# [DESCRIPTION OF THE TASK]
Convert the lines of these records into a JSON list of strings, one string per line, skipping blank lines. Omit the pictures from your answer.

[Word and item position data]

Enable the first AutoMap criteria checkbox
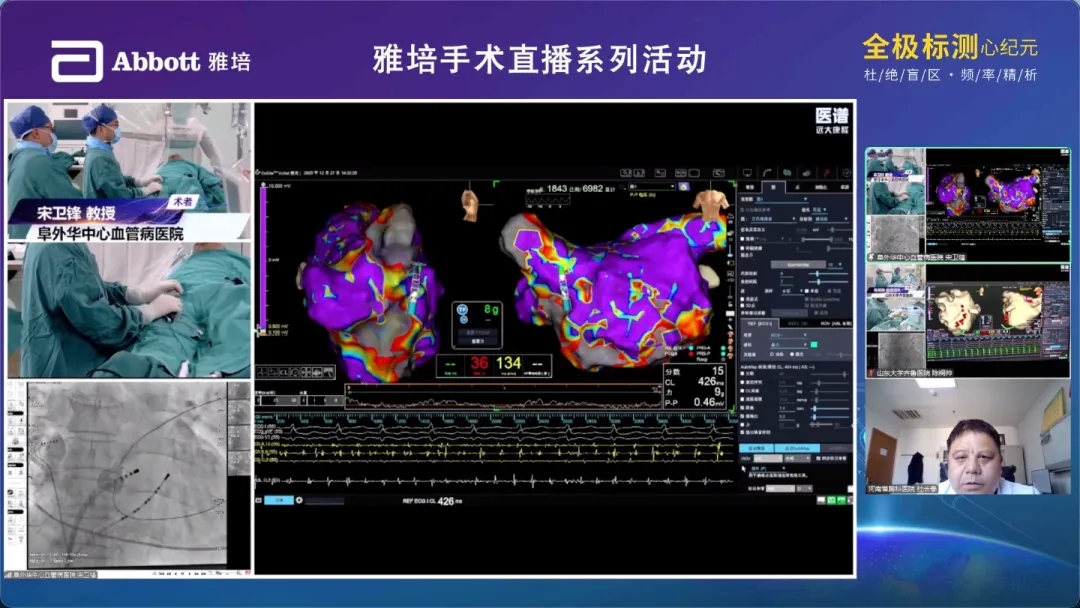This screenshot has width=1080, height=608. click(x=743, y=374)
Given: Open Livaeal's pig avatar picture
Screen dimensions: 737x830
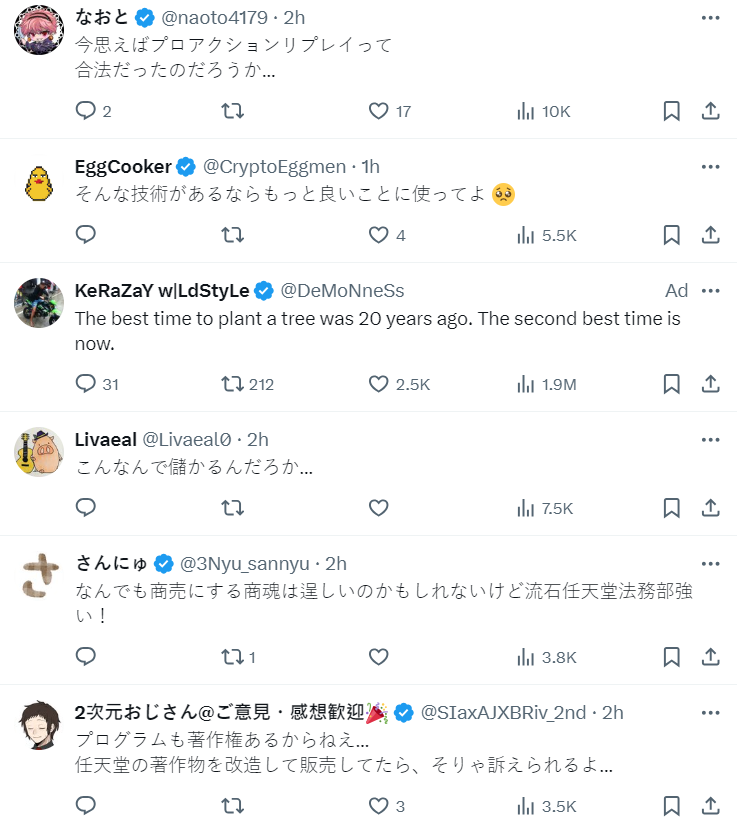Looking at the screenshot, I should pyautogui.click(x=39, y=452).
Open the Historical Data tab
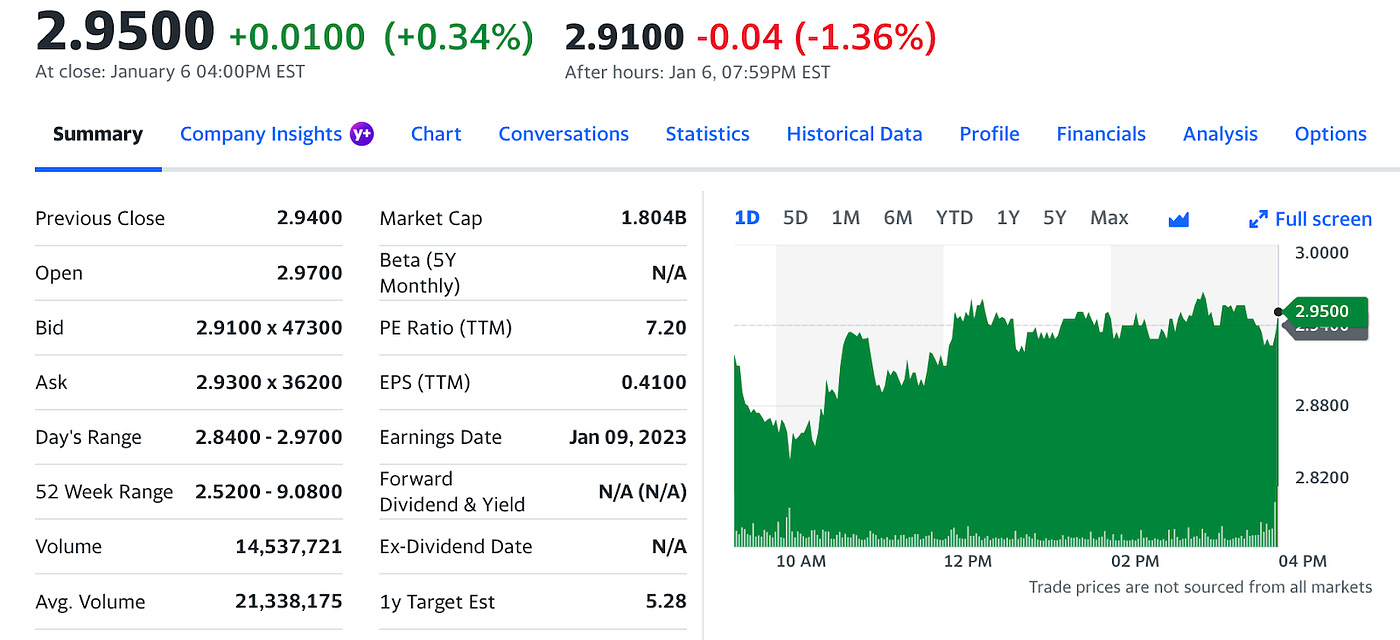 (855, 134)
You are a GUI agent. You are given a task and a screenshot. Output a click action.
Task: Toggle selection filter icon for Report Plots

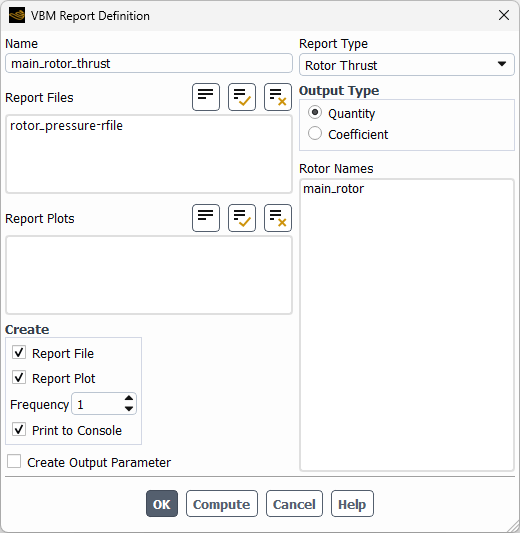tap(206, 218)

# [RESPONSE TO THE EXERCISE]
[
  "Enable the first AutoMap criteria checkbox",
  "This screenshot has width=1080, height=608. click(x=743, y=374)",
  "Given: Open Livaeal's pig avatar picture",
  "Screen dimensions: 737x830",
  "Looking at the screenshot, I should pyautogui.click(x=39, y=452).",
  "Open the Historical Data tab",
  " (855, 134)",
  "You are a GUI agent. You are given a task and a screenshot. Output a click action.",
  "Task: Toggle selection filter icon for Report Plots",
  "tap(206, 218)"
]